EXERCISE GOAL:
Please return exactly the lines below that run from the line with "Click the undo arrow icon" through the end of the listing, both included, but not the pictures.

── THE RECORDS

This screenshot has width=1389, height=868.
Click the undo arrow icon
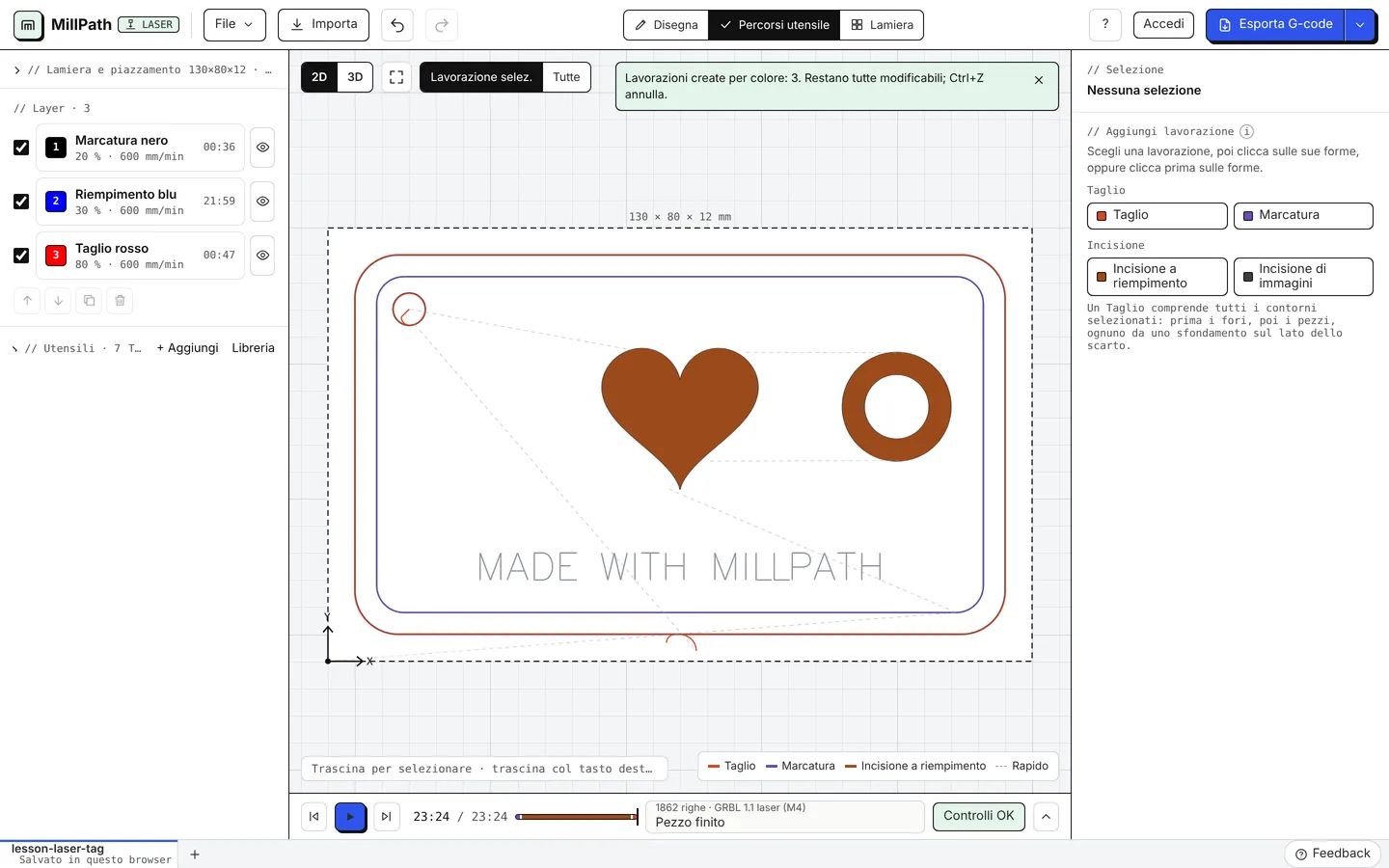396,25
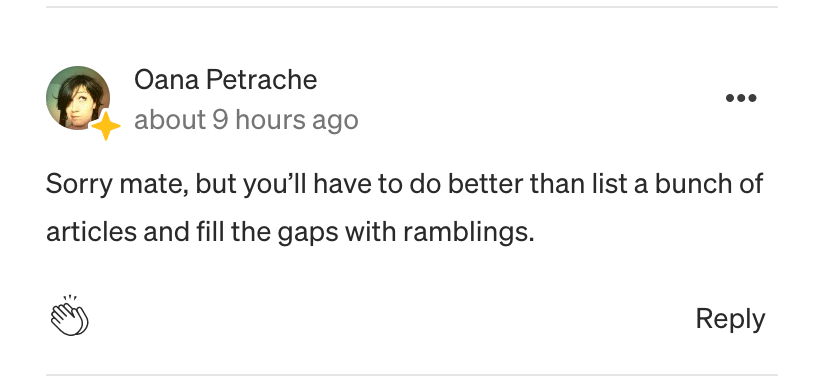This screenshot has width=820, height=376.
Task: Click the word 'articles' in the comment body
Action: click(91, 232)
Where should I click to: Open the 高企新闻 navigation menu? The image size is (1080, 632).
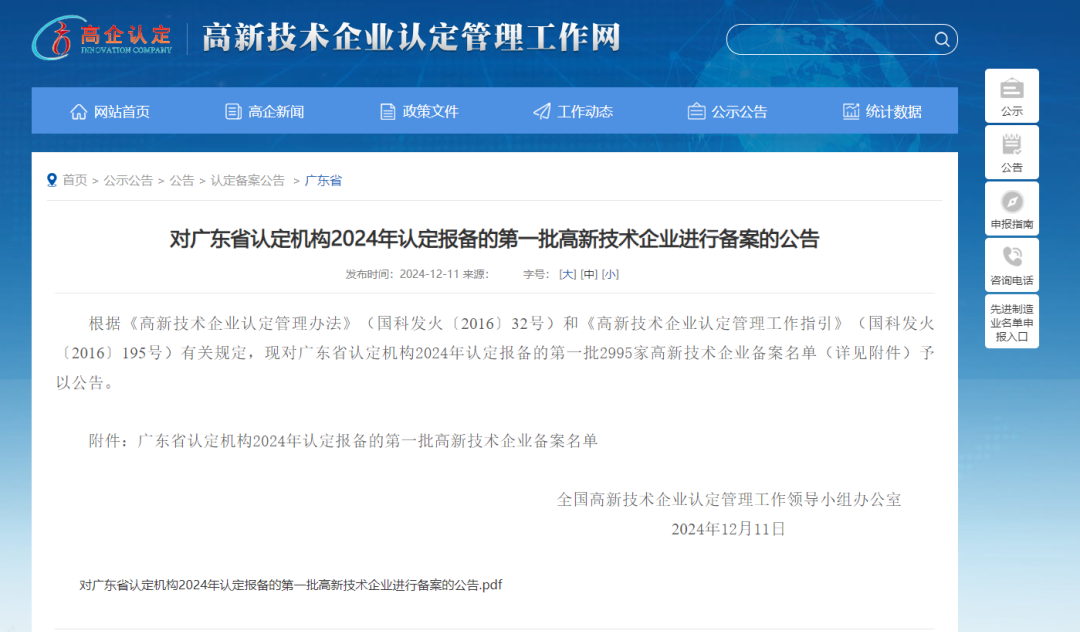point(265,112)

────

SOLUTION:
Click the undo arrow icon
396,25
This screenshot has width=820, height=376.
Task: Click the word 'articles' in the comment body
Action: click(91, 232)
Where should I click to: Open the 高企新闻 navigation menu? The image size is (1080, 632).
point(265,112)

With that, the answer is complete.